\input{preamble}
\begin{document}
\lecture{Trevisan Extractor}{Pseudorandomness}{Srikanth Srinivasan}{Ramprasad Saptharishi}

\section{Introduction}

In the last meeting, we saw how we could use a hard function to
construct a pseudorandom generator and hence obtain some
derandomization results. This can be thought of as a way by which we
converted one pseudorandom object to another. 

People study another pseudorandom object called
\emph{extractors}. These are objects that ``extracts'' almost pure
random bits from weak random sources. Lets first define a few terms. 

\begin{definition}
Let $X$ be any distribution. The \emph{min-entropy} of $X$ is said to
be $k$ if for every $x$ in the domain, $X(x) \leq 2^{-k}$.
\end{definition}
Intuitively, what this says that there are some $k$ random bits that
are hidden in distribution $X$. 

\begin{definition}
  Given two distributions $X$ and $Y$, the statistical distance
  between the two distributions is denoted by $d(X,Y)$ or $|X - Y|$
  and is defined as
  $$
  d(X,Y) = |X - Y| = \frac{1}{2}\sum_x\abs{X(x) - Y(x)}
  $$
\end{definition}

\begin{observation}
  $d(X,Y) = \max_{A\subseteq S}(X(A) - Y(A))$
\end{observation}
From this observation, it is clear as to why it is called the
``statistical distance''. One could think of $A$ that maximizes the
RHS as a statistical test. Thus, if the distance between $X$ and $Y$
is $\epsilon$, then no statistical test can distinguish between them
with an advantage of more than $\epsilon$. Or in other words, $X$
behaves like $Y$ with respect to any statistical test. \\

Let us take a quick glimpse at the PRG setting, we wanted to create a
PRG such that the output of it behaves like the uniform distribution
with respect to small circuits.
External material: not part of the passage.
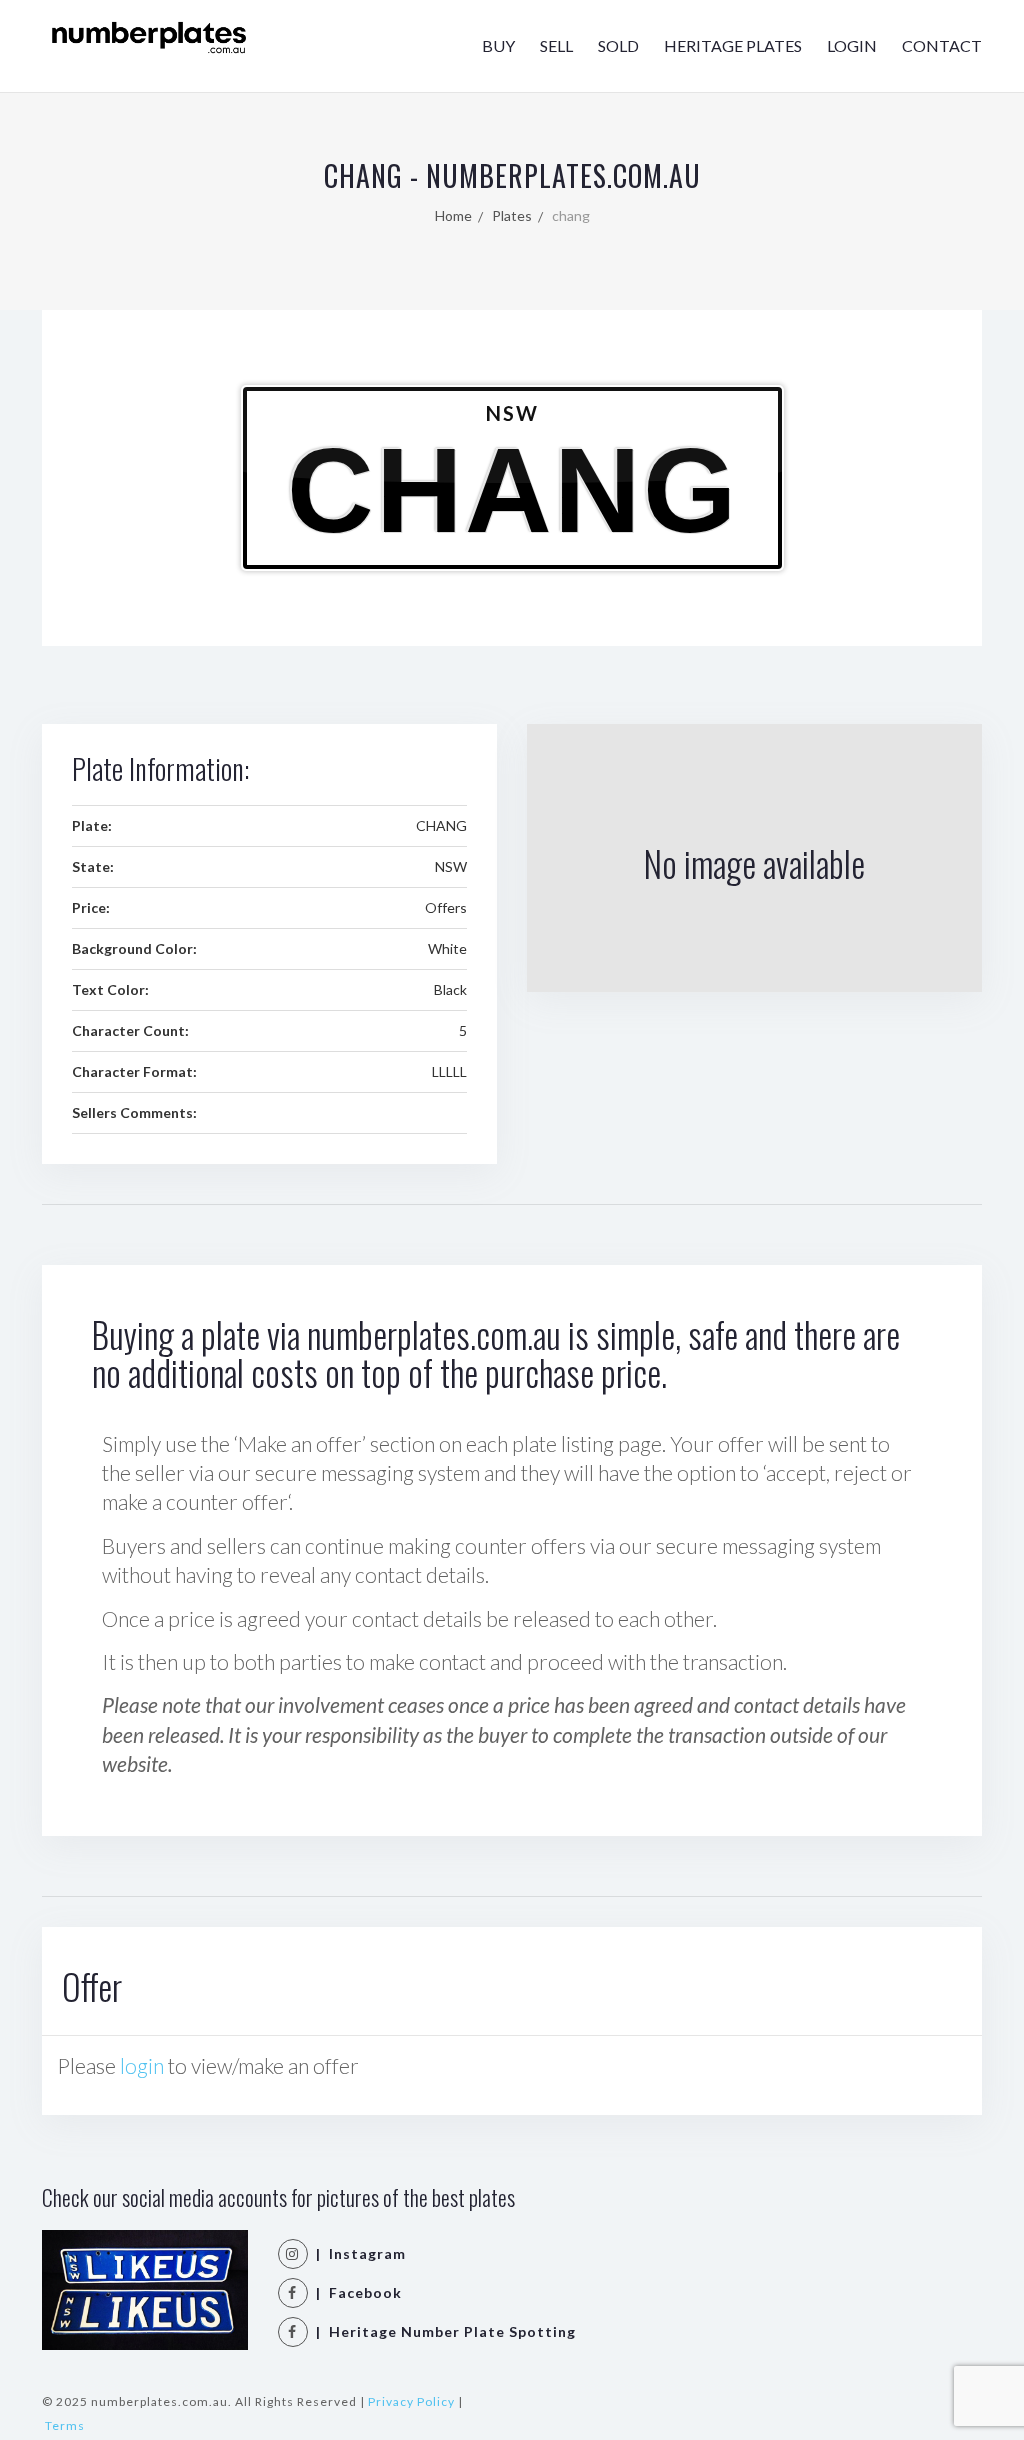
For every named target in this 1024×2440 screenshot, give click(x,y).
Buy (498, 45)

This notion of being indistinguishable
with respect to statistical tests seems like a stronger
property. Trevisan used the black-box proof of Nisan-Wigderson's
generator to show that it is actually a proof to show that we have a
good extractor. 

\subsection{Extractors}

\begin{definition}
An $(k,\epsilon)$ extractor is a function
$E:\zo^m\times \zo^l \longrightarrow \zo^n$ such that given any
distribution $X$ over $\zo^m$ with min-entropy at least $k$, 
$$
\abs{E(X,U_l) - U_n} \leq \epsilon        
$$
\end{definition}
Typically one would want $l$ to be as small as possible, and $n$ to be
close to $k+l$ (so that it extracts all the randomness of from the
input. 

How does one prove that a certain function is not an extractor? Here
is how it is usually done. 

Assume that $E$ is not an $(k,\epsilon)$ extractor. Then there exists
some $k$-source $X$ such that $\abs{E(X,U_l) - U_n} > \epsilon$. This
means that there is some $A\subseteq \zo^n$ such that 
\bea{
\Pr[E(x,U_l) \in A] - \Pr[U_n \in A] &> &\epsilon\\
\implies \Pr[A(E(x,y))=1] - \Pr[A(z) = 1]& > &\epsilon
}

For each $x\in \zo^m$, define $R_x = \Pr_y[A(E(x,y))=1] - \Pr[A(z) =
1] \leq 1$. Therefore, the last equation just says that $E_x[R_x]
> \epsilon$. Then, with probability at least $\frac{\epsilon}{2}$ over
the choice of $x$, $R_x > \frac{\epsilon}{2}$ (prove this!). Which
means that the same statistical test $A$ works for a large number of
$x$'s. Let us say $A$ is $\epsilon$-bad for $x$ if $R_x
> \frac{\epsilon}{2}$. 

\emph{Lets assume that we could prove that for any $A$, the
number of $x$'s such that $A$ is $\epsilon$-bad for $x$ is less than
$K$.} 

Then, one of the $x$'s must have large weight put on it. Since
$R_x \geq \frac{\epsilon}{2}$, we have
$K\frac{1}{2^k}\geq \frac{\epsilon}{2}$ which would then show that
$k\geq \log\inparen{\frac{K}{\epsilon}}$. Thus if we started with
a source $X$ with larger min-entropy, we would have a
contradiction. Thus, the function would then give a
$\inparen{\log\inparen{\frac{K}{\epsilon}}
+1, \epsilon}$-extractor. \\

The main bottleneck is in showing that w cn bound the number of $x$'s
that could be bad for any $A$. 

\section{Trevisan's Extractor}

Lets recall the Nisan-Wigderson pseudorandom generator. We started
with a $(n,l,m,\log n)$-design which is a family of $n$ subsets of $[l]$
with cardinality $m$ each such that the pairwise intersection is
bounded by $\log n$. Then, suppose we are given a function $f$, then
the generator $G_f$ is defined as follows:
\bea{
G_f:\zo^l&\longrightarrow&\zo^n\\
G_f(y) & = & f(y|_{S_1})f(y|_{S_2})\cdots f(y|_{S_n})
}
If the function was hard to compute, then this would be pseudorandom
for a certain class of circuits. \\

Let us look at the proof. It proceeded by assuming the contrary, and
then getting a circuit that would predict a bit of the generator
correctly with significant advantage. If we were to replace the
circuit $C$ by an oracle $A$, the entire proof would go through. We
would then end up with a small circuit that has oracle access to $A$
and can compute $f$ significantly. Since $C$ was just used as a black
box, one could think of $C$ as a statistical test $A$ and go
ahead. This was the motivation for Trevisan's extractor. 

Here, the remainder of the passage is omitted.